*Text shown*
══════════════════════════════

However, I've had it maybe a year so far and it has survived one Wisconsin winter and still looks brand new http://****************.com/smile/emthup.gif Quality and fitment of the Neuspeed sb is very good. As for my car being fwd, I could easily notice the sway bar when turning. Body roll was pretty much cut in half and steering was much more responsive. One of the best suspension mods for a fwd car imo








Uhhh... Here's a pic of what it looked like on my Mk4...


----------



## SungTT (Mar 20, 2005)

*Re: Neuspeed rear sways starting at $159.95 shipped! (M.J.M.)*

sent IM


----------



## carpedonut (Mar 20, 2004)

*Re: Neuspeed rear sways starting at $159.95 shipped! (M.J.M.)*

Sorry for the stupid question--I can't find this info anywhere at the moment, and it's not clear in this thread. What is stock on the 225Q? Front, rear, size?


----------



## MJM Autohaus (Oct 20, 2003)

*Re: Neuspeed rear sways starting at $159.95 shipped! (carpedonut)*


_Quote, originally posted by *carpedonut* »_Sorry for the stupid question--I can't find this info anywhere at the moment, and it's not clear in this thread. What is stock on the 225Q? Front, rear, size? 

I believe they are 17mm stock, but I could be wrong.


----------



## timmyc (May 1, 2003)

══════════════════════════════

*Source information*

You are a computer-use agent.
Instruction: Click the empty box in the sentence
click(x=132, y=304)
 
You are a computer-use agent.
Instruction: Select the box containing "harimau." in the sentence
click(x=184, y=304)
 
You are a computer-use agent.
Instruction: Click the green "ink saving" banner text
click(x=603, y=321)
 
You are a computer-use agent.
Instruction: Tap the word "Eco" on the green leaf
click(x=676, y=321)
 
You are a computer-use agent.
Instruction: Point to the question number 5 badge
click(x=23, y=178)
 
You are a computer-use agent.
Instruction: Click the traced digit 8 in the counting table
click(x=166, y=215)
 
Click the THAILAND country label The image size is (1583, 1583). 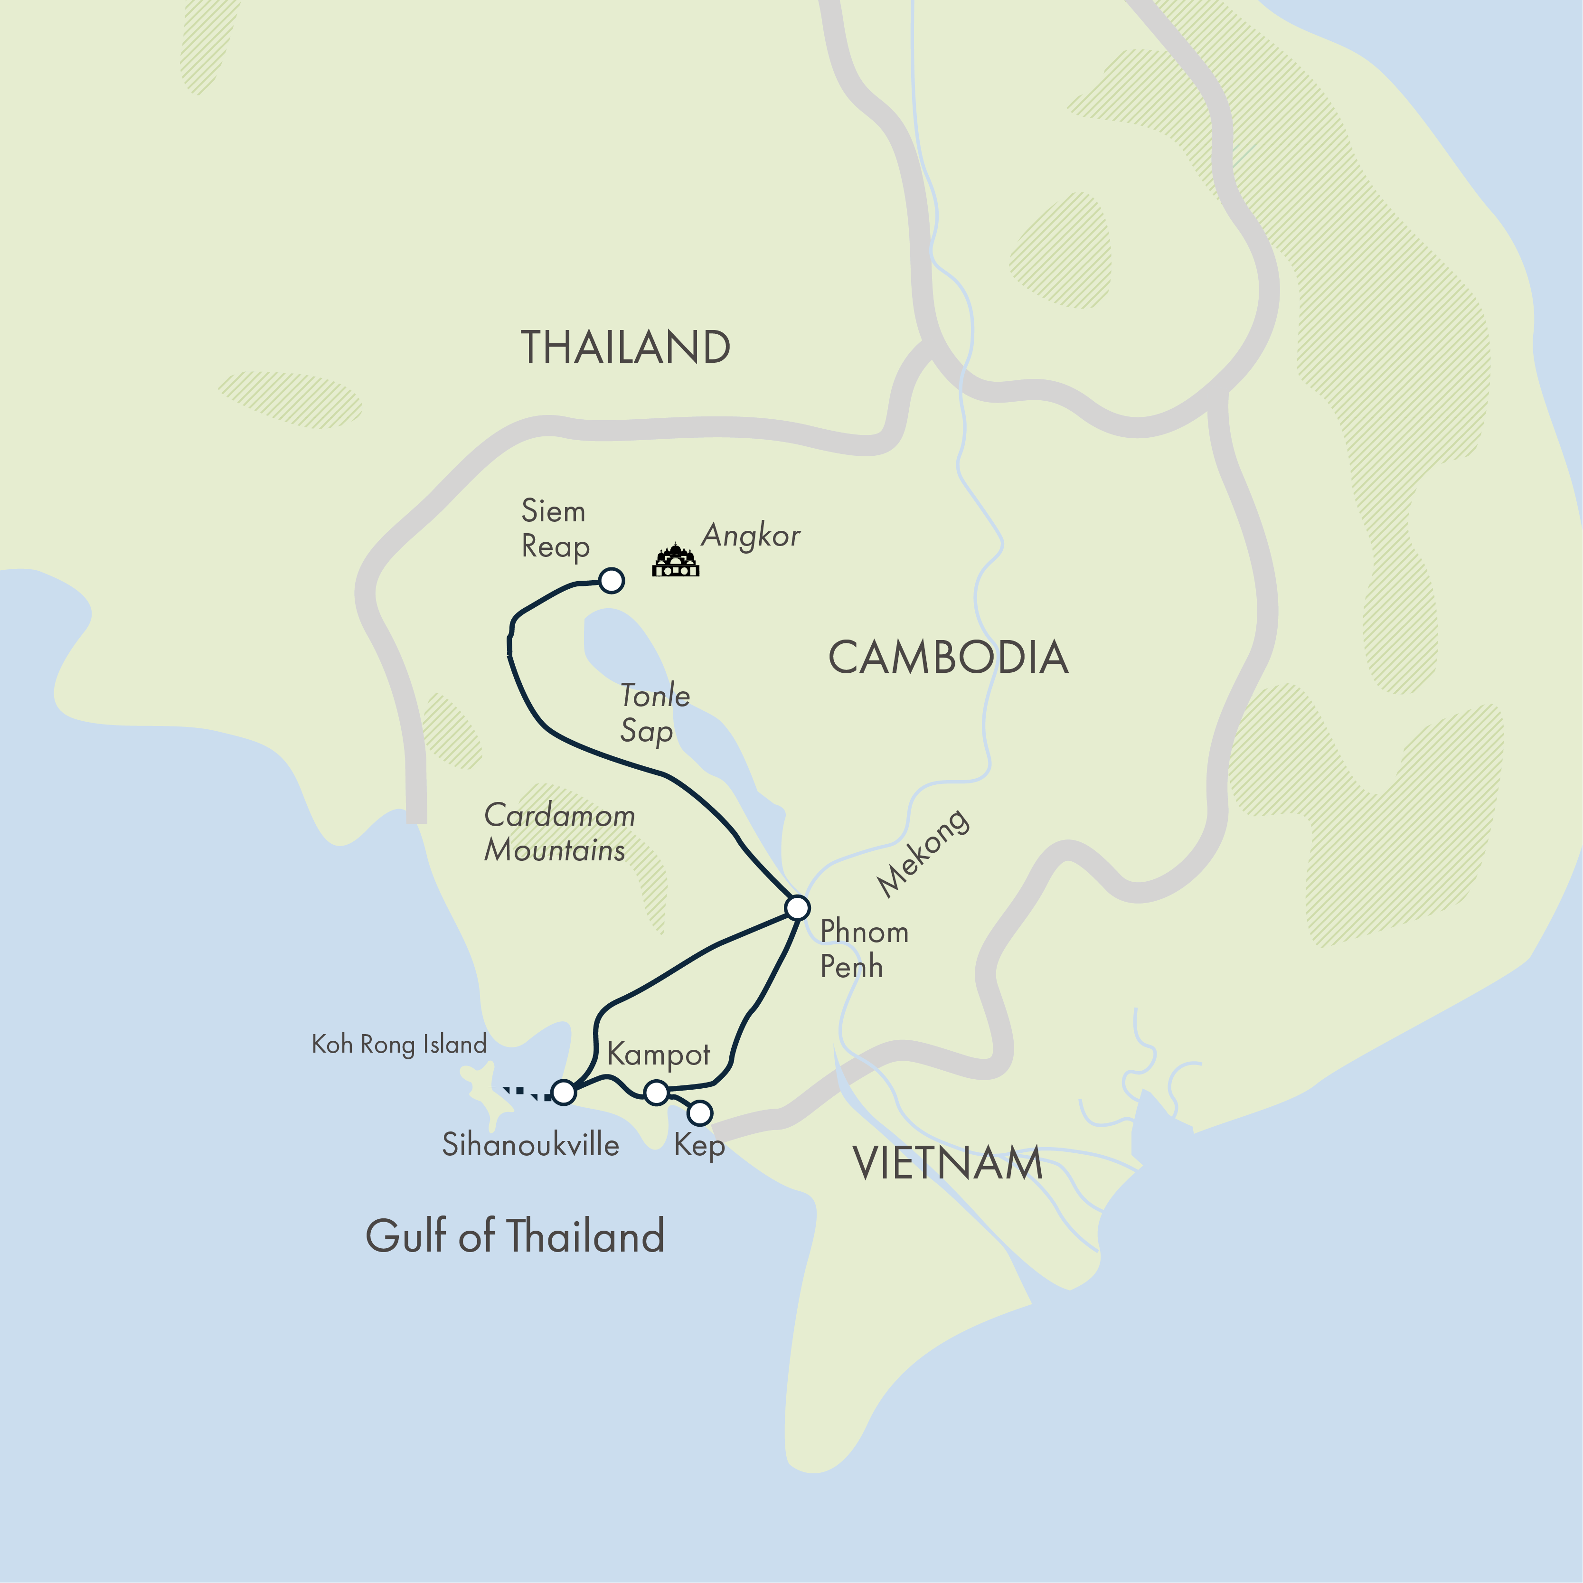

══════════════════════════════

*Task 1*
In the Neuspeed sway bar thread, what size does MJM Autohaus believe the stock sway bars on the 225Q are?
*Task 2*
Continue the Neuspeed sway bar thread from the point where it stops.

*Answer 1*
17mm

*Answer 2*
*Re: Neuspeed rear sways starting at $159.95 shipped! (M.J.M.)*

The stock size for a 180/225 is 14mm. The 3.2 is 17mm. I just purchased a Factory 19mm from Ecs and the difference is night and day. Frankly, My 2000 1.8t bug with mild suspension mods and ABD swaybars out handled my stock TT. In fact in ran circles around it in dry conditions. The TT's turn in was slow and the steering at the limit was too heavy. Oh and it plowed like a farm tractor. I installed the 19mm and I could not believe the difference it made. I will tell you that the 19mm alone will change your cars attitude so much that you will wonder if your driving the same car. I'm still in disbelief. The bottom line is that the car flat out turns, and understeer is greatly diminished. as far as sway bars are concerned I'm sure the Nuespeed is a very well made piece. I believe that the smaller one is a solid bar and the 25mm is the lighter wieght hollow version. The larger diameter is because it is hollow. As far as handling, they are probably near equal. My only concern I have for the Nuespeed piece is what bushing's they are using. If they are the hard polyurethane than they will squeak. They all claim they won't but it's ********. And when I mean squeak I mean so loud you think you broke something. My abd's squeek and about every 10k I have to put some special grease in them. You will also have to replace the bushing more often than the factory ones. I'm on my second set in my ABD's for my bug and it's a breeze to do the rear. But a pain in the ass to do the front. That's my experience, not my opinion. So good luck on your decision. Tim.


----------



## M this 1! (May 17, 2000)

*Re: Neuspeed rear sways starting at $159.95 shipped! (M.J.M.)*

Tim, i've not used the neuspeed non-squeek bushings. i still have the old ones and am happy. after taking their engineer's advise i've now done this mod to my '69 camaro front bar. take off the bushings and cut radial slots (not very deep) with a dremel tool cut off wheel (1/2" diameter range). this gives channels for grease to sit and stay (good dog) and your squeek is gone!!! 2years since, and no noise! also, Tim, you want to improve your turn in more? swap the front control arm bushings with the purple jobs Forge Motorsports carry! they too are quiet


----------



## yellowslc (Aug 29, 2000)

*Re: Neuspeed rear sways starting at $159.95 shipped! (M.J.M.)*

my 19mm rear is en route








Thanks MJM for continued superb service.
R


----------



## timmyc (May 1, 2003)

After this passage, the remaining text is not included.